(Collected data)

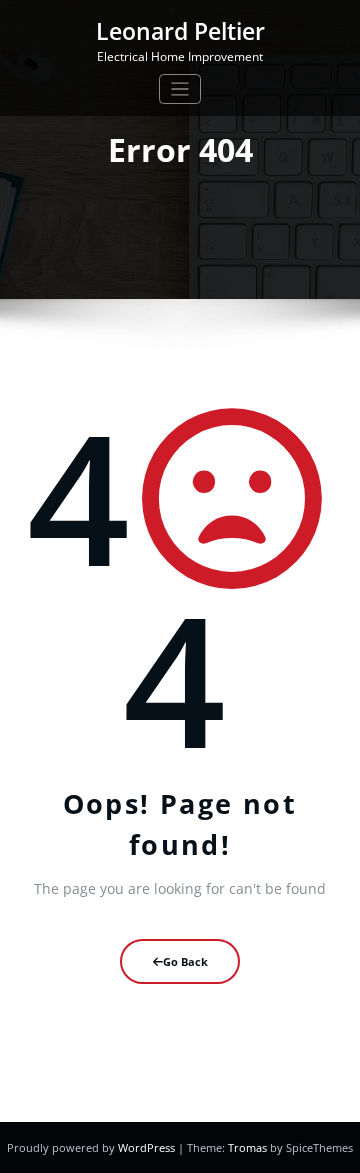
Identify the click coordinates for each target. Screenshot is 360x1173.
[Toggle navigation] (180, 89)
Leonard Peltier (180, 31)
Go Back (185, 961)
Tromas (247, 1147)
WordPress (148, 1147)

*Instructions for the task:*
With the images removed, give back every entry exactly as shown.

*Answer to this problem:*
Identify the click coordinates for each target. Screenshot is 360x1173.
[Toggle navigation] (180, 89)
Leonard Peltier (180, 31)
Go Back (185, 961)
Tromas (247, 1147)
WordPress (148, 1147)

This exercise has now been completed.